1-592048S -03AN to 9/16-18 IF (large MC port)
1-592046S -03AN to 1/2-20 IF (small MC port)
1-972054B -03AN branch to 3/8-24 IF run tee (for front brake lines)
1-961603 -03AN to 1/8 IPS (this connects rear m/c hose to rear line
assuming use of prop valve)
1-12" -03AN straight to -03AN 90 hose for rear
1-16" -03AN straight to -03AN 90 hose for front
The above connects your Buick MC to the tee and prop valve. With
Tristate lines, the fronts will have to be reflared, since the left
front is a metric and the right front is SAE. Better to reflare than
use multiple adapters. For my case, they were a bit too long anyway.

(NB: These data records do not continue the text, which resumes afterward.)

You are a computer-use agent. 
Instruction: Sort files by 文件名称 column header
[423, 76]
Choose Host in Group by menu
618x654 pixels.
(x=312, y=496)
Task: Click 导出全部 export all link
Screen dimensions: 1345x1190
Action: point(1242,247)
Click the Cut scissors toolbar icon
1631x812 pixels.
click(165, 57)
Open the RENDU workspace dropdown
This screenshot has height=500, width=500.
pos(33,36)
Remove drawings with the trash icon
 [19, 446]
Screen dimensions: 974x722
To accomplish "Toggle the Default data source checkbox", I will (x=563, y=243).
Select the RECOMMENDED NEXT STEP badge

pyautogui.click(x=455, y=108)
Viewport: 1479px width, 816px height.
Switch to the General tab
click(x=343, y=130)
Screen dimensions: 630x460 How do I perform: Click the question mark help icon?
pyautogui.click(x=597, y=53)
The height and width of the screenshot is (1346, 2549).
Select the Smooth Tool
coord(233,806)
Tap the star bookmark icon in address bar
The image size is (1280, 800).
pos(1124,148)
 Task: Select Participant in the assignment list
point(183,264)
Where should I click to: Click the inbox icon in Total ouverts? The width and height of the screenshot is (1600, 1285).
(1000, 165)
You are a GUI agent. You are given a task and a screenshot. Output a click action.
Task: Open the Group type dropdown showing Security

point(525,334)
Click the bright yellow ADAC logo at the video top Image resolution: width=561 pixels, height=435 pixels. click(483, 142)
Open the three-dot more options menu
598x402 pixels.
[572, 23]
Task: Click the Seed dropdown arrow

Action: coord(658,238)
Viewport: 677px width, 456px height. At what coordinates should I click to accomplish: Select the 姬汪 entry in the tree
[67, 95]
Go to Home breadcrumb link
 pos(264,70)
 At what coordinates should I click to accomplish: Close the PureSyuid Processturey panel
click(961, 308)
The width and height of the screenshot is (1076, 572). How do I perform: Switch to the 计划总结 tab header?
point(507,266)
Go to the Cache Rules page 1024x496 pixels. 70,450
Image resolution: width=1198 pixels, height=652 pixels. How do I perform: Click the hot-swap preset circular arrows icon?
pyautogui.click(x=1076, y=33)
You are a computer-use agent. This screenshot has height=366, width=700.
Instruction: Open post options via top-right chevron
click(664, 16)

If length is okay, then you'll need 1 10mm-1.0 IF female to 3/8-24
IF male adapter to connect the left front line to the tee
To relocate the pump unit, use the fittings below
1-592042 -04AN to 10mm-1.0 male
1-989544 -04AN to 10mm-1.0 female
Appropriate length of -04 hose with straight and 90 ends. Unscrew
the rubber hose from the hard line and insert the extension hose
with the above adapters.
Appropriate length of Earl's Auto-flex hose, -06 size for return
line to pump. Use any suitable clamp, like Earl's Econo-fit
My list is accurate for my
application: The electric power unit was relocated to the front
"X" member, and the "T" and prop valve were
mounted on the lower 3/4" tube, 16" in front of the driver
footbox. If you don't relocate the power unit, you'll need much less
stuff. The whole list was about $140 from amstreetrods.com. The
numbers, for the most part, are generic. You should be able to shop
around without too much trouble.
If you are installing the
Buick GN setup, and are relocating the electric pump unit, as I did,
be sure to save and use the rubber hose from the pump to the master
cylinder. Braided hose is okay to extend it, but not to replace it
completely. The reason is that the braiding on the AN hose will
ground the motor and it will never shut off. I used AN hose and
inserted the old line at the master cylinder end, so it would not
show, and I covered the AN with clear plastic so it would not ground
on the way to the pump unit. The return line isn't so much a problem
because it connects to the non-conductive reservoir at one end. It
should still be insulated, though, if it's braided.
All I can tell you is that
the Buick setup requires the least amount of frame modification. All
I did was enlarge the holes in the firewall to account for the
slightly wider bolt spacing, and I had to rig a pivot for the pedal.
I'm a total amateur at metal work of any kind and I had no trouble
once I thought it through. I'll post some pics if you want.
I ground off the weld on the
back of the pivot pin on the pedal arm and drove the pin right out.
I then cleaned up the welds and found an appropriate bushing at the
hardware store to reduce the hole in the pedal to that of the
pushrod. Then I used a short grade 8 bolt with a nylock castle nut
and used a cotter pin as an extra safety.